To ensure compliance and avoid the negative effects, you must instill stringent KYC best practices for every client or business that signs up with your company. For effectiveness, you must meet all the due diligence basics to verify the customers before officially interacting with them as clients or partners.
The approach is straightforward; however, businesses can include various best practices to streamline the process and for effective results. Let’s explore these basics and best practices to build a business KYC system.
1. Customer Identification and Verification
This is the first process within the KYC end-to-end process lifecycle. It involves identifying who the customers are and the necessary details they must provide to verify identity. Once you understand them and the type of data to collect, you can proceed to ask the customers to submit all the necessary data. To ensure completeness, follow the regulatory guidelines for any additional details needed.
Some of the details include the document of proof and personal data. The personal data include name, date of birth, occupation, business, address, social security number, etc.
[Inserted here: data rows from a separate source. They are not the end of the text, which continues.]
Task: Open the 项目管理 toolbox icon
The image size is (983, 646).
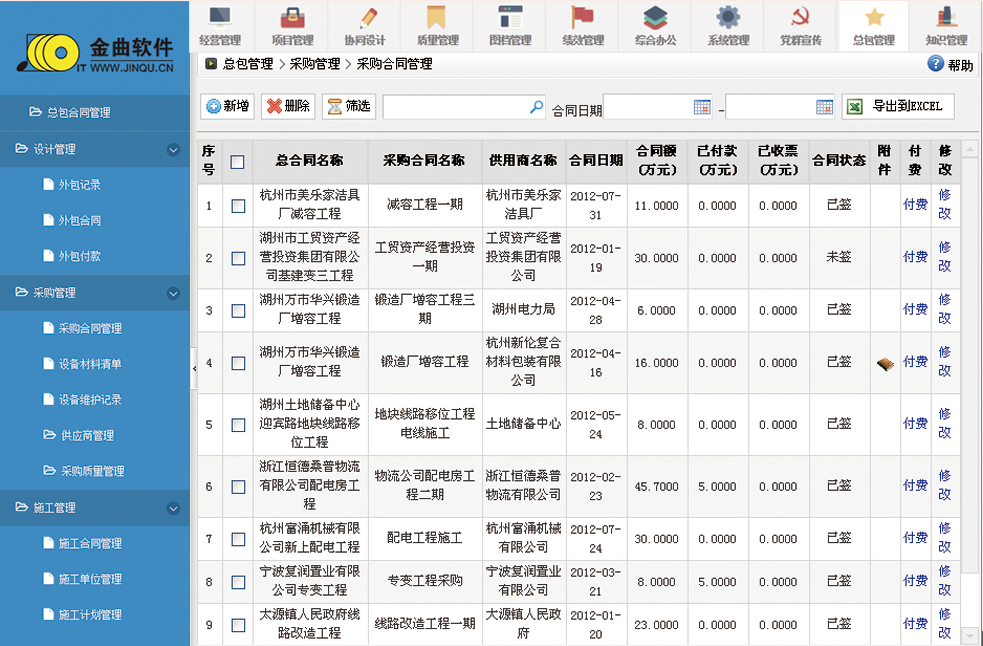Action: (x=292, y=18)
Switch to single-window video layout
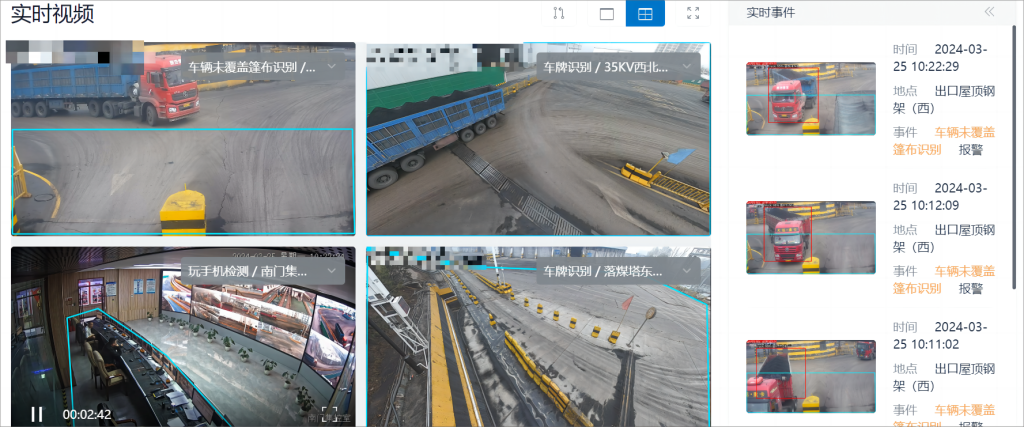Screen dimensions: 1024x427 606,13
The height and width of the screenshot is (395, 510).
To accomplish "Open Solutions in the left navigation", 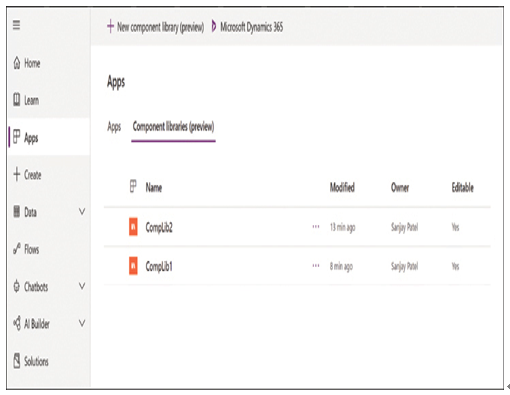I will click(x=31, y=361).

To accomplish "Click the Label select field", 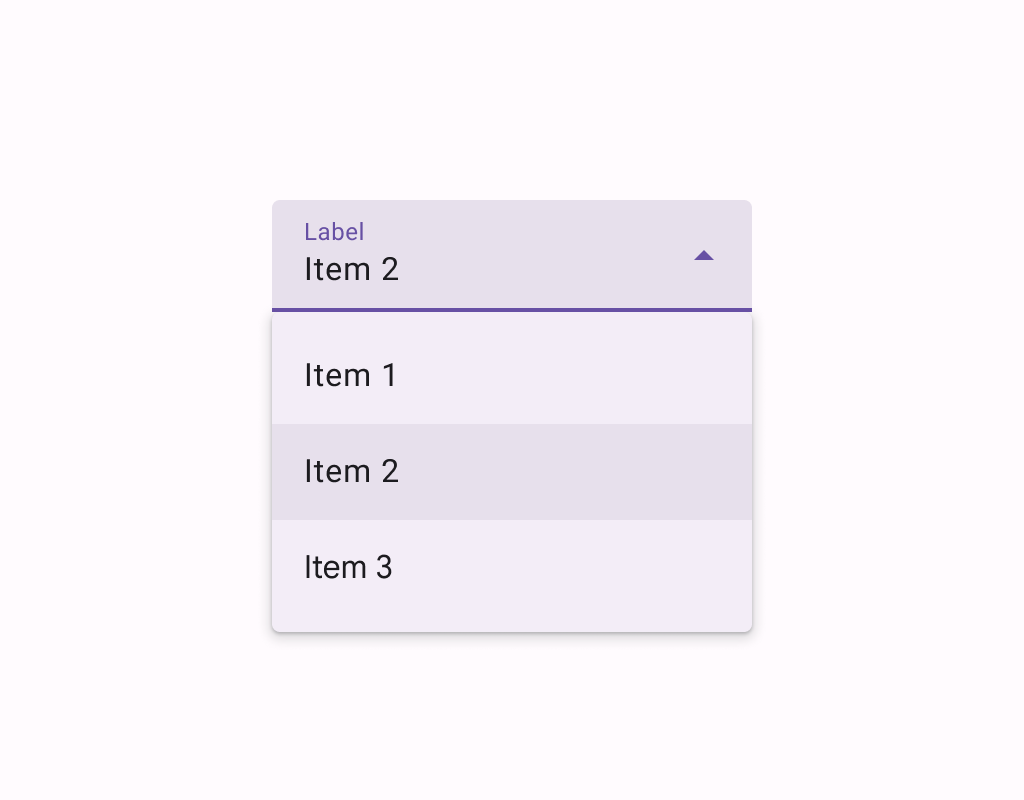I will coord(512,255).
Customers should submit copies of documents like passports, recent passport photographs, national identification cards, driver’s licenses, birth, marriage, and academic documents.
Once the customers provide all these details, verification is the next process within the first stage. This process involves the comparison of personal details with whatever is in the documents of proof to ensure they are not lying.
Next, you can compare the documents with those in other databases for similarity.
You can use details like documents and certificate numbers to compare with what is in the databases. The comparison data should be from government, security, financial institutions, and academic databases.
For effective know-your-customer verification, you can rely on third parties with a connection to major databases. Their experience can help you verify the details provided to ensure all documents are legitimate.
2. Comprehensive Due Diligence
For completeness, you need more than due diligence; ensure the process is extensive to capture all the relevant details. Begin with the customer personality and behavioral analysis, which you can do based on the statements and information provided. Do an extensive profiling for every customer to get a glimpse of who they really are and how to handle them.
The next process is to do a risk profiling, which can be accomplished based on the certification. The risk could be high if the details are incomplete, i.e., some documents are not submitted. Financial institutions like insurance companies and banks can use the financial data and information provided and collected from other databases for risk analysis and profiling.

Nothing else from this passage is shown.